**Liste des tâches**
(1) Dans la fiche du documentaire sur les tigres, recopiez le passage allant de « La croissance des » à « et des humains... », bornes incluses, en remplaçant « vétérinaires » par « soigneurs ».
(2) D'après la fiche du documentaire sur les tigres, qui signe la musique du film ?
(3) Donnez la suite de la fiche du documentaire sur les tigres.

**Extrait du texte**
####################

Titre original :
Tigers on the Rise
Production :
Disneynature
Date de mise en ligne USA :
Le 22 avril 2024 (Disney+)
Genre :
Documentaire
Réalisation :
Rob Sullivan
Alistair Tones
Musique :
Nitin Sawhney
Durée :
77 minutes
Disponibilité(s) en France :

Le synopsis

La croissance des populations de tigres, autrefois en déclin, est un tel succès que ces grands félins quittent les réserves des forêts indiennes pour s'aventurer dans les fermes et les villages. Les héros de cette histoire sont les vétérinaires, les scientifiques et les patrouilles communautaires qui consacrent leurs efforts à la coexistence des tigres et des humains...

La critique

rédigée par
Publiée le 06 juillet 2024

Tigres : Le Making-Of s'inscrit dans la lignée de La Reine de la Montagne et de Nés en Chine : Histoires d'un Tournage, un film sur un film. Il propose ainsi de plonger dans les coulisses du tournage de Tigres en revenant sur l'incroyable aventure humaine qu'ont vécue les cinéastes. Mais à la différence des autres documentaires sur le même thème, Tigres : Le Making-Of offre bien plus que des secrets de tournage. Il propose aussi de découvrir comment des défenseurs de la nature ont protégé l'espèce emblématique de leur pays.

####################

**Données affichées**
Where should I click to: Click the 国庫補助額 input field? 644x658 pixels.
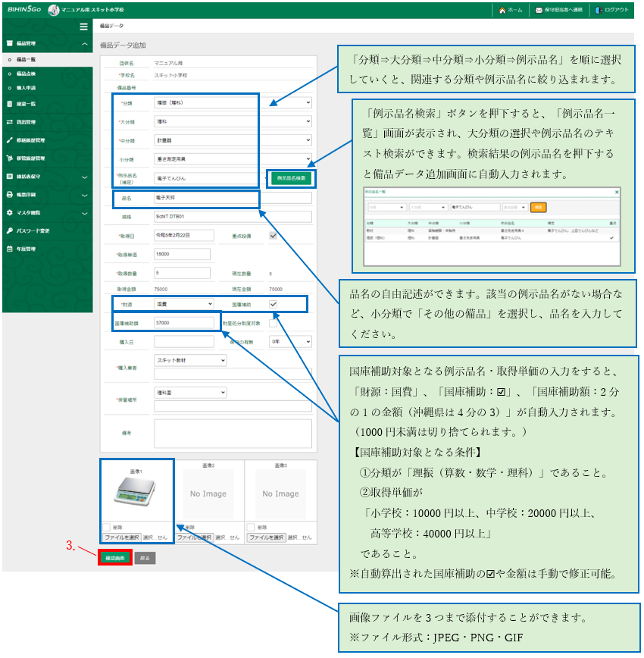click(x=184, y=322)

####################

**Réponses aux exercices**
(1)
La croissance des populations de tigres, autrefois en déclin, est un tel succès que ces grands félins quittent les réserves des forêts indiennes pour s'aventurer dans les fermes et les villages. Les héros de cette histoire sont les soigneurs, les scientifiques et les patrouilles communautaires qui consacrent leurs efforts à la coexistence des tigres et des humains...

(2) Nitin Sawhney.

(3)
En 2008, The Walt Disney Company renoue avec le genre du documentaire animalier que le papa de Mickey lui-même avait décidé de populariser quelques 60 ans auparavant. Passionné de flore et de faune, Walt Disney peut, en effet, être considéré comme le pionnier du documentaire animalier grand public. Dès 1948, il met, ainsi, en chantier la collection des True-Life Adventures dont les courts et longs-métrages seront multi-oscarisés. Cette série, inaugurée avec le mini documentaire L'Ile aux Phoques, constitue d'ailleurs la première véritable incursion de la compagnie au château enchanté dans la production de films "live". Elle comporte un total de sept courts-métrages dont La Vallée des Castors (1950) ou La Terre, Cette Inconnue (1951) avant de s'ouvrir en 1953, avec Le Désert Vivant, au format des longs-métrages. Ce dernier devient, à partir de cette date, la norme de production des True-Life Adventures et concerne au final six œuvres dont La Grande Prairie (1954) ou Le Grand Désert Blanc (1958). Au total, en comptant les courts et longs-métrages, la série aura gagné en tout pas moins de huit Oscars !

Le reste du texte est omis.